C'est à la fois émotif et rationnel, comme disait quelqu'un, cette semaine, à la radio de Radio-Canada, à propos des anglophones qui veulent quitter le Québec. A-t-on oublié qu'en 1995, lors du dernier référendum volé, c'était 49,42% de l'ensemble des Québécois qui avaient voulu quitter le Canada, mais sans doute près de 55% des francophones qui avaient manifesté majoritairement leur désir de dire bye bye au Canada. Si on me reproche de diviser le vote entre francophones et anglophones, je répondrai que le sondage EKOS de cette semaine fait la même chose.

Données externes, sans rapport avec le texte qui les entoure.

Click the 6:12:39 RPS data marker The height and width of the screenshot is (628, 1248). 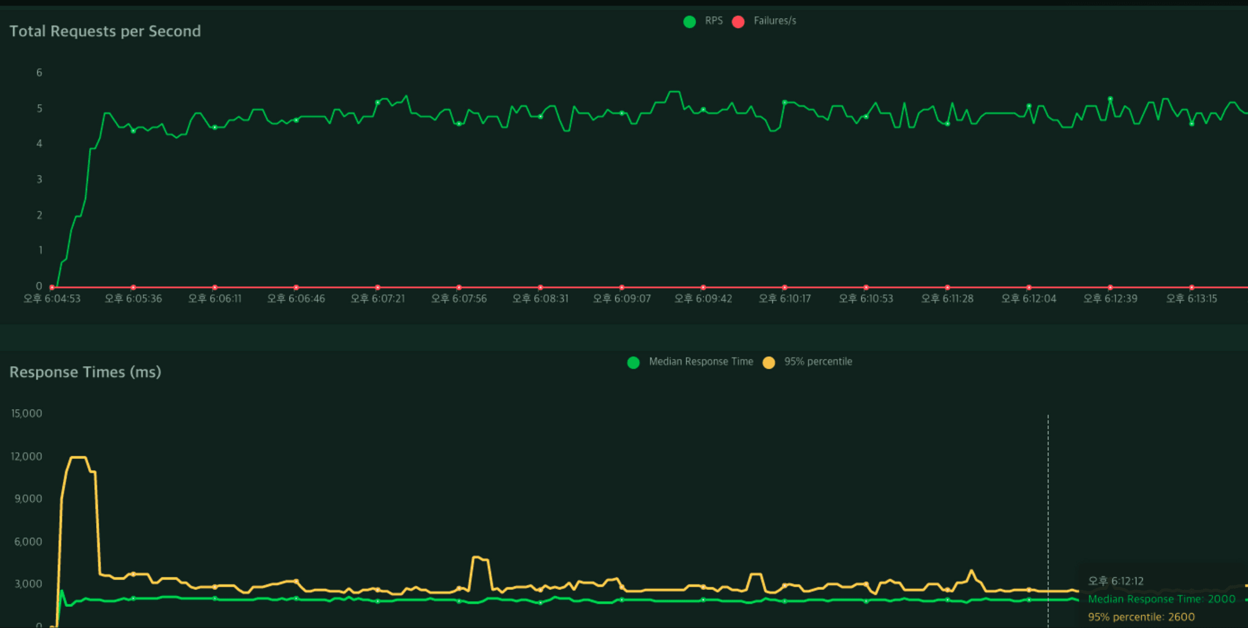pos(1110,99)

Entre vous et moi, il y en a des tas de raisons pour vouloir sortir du Canada. Premièrement, le gouvernement de Stephen Harper me fait honte. Ses politiques ultraconservatrices me heurtent de plein fouet, entre autres en matière de relations internationales où il s'aligne sur les va-t'en-guerre américains et appuie inconditionnellement le gouvernement d'Israël qui continue à faire fi du droit international et des résolutions de l'ONU. Les budgets de la coopération internationale ont baissé dramatiquement et l'ACDI est devenue une succursale du ministère des Affaires étrangères dont le but n'est plus de soulager la pauvreté, si tant est qu'il l'a déjà été, mais de « réduire les menaces à la sécurité canadienne et internationale ».

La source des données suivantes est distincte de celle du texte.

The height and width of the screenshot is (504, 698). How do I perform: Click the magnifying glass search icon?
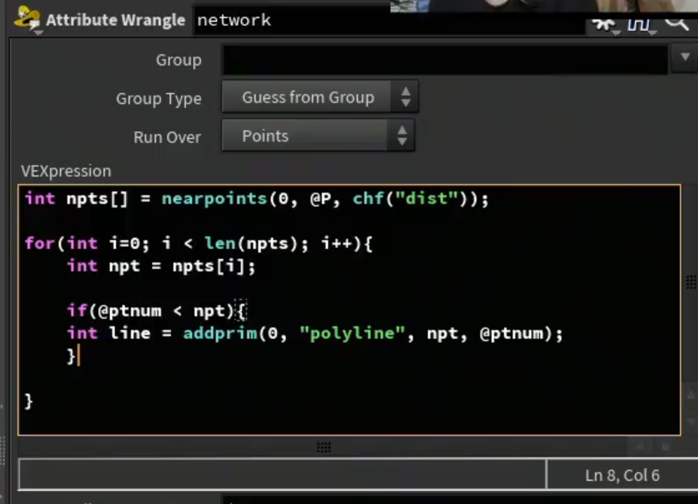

Son refus d'entamer un dialogue avec le Québec sur les questions de l'assurance-emploi, du registre des armes à feu, des peines d'emprisonnement imposées aux mineurs, du péage sur le futur pont Champlain, du financement accordé à Terre-Neuve pour un projet hydro-électrique au Labrador, un territoire qui nous appartient historiquement et qu'il faudra bien récupérer un jour, de la future charte de la laïcité, de la formation de la main-d'œuvre, de la création d'une commission pancanadienne des valeurs mobilières, bref tous ces « niet! » d'Ottawa sont autant de raisons de sortir du carcan fédéral.

Et puis il y a ce Justin Trudeau qui me fait honte terriblement. Pas seulement pour les inepties qu'il débite constamment, mais pour son incapacité à s'exprimer clairement et correctement en français. Pour lui, le nationalisme canadien est signe d'ouverture d'esprit tandis que le nôtre est raciste et honteux. Son multiculturalisme canadien ne sert qu'à mieux noyer la reconnaissance de la nation québécoise et à faire des francophones une minorité parmi d'autres.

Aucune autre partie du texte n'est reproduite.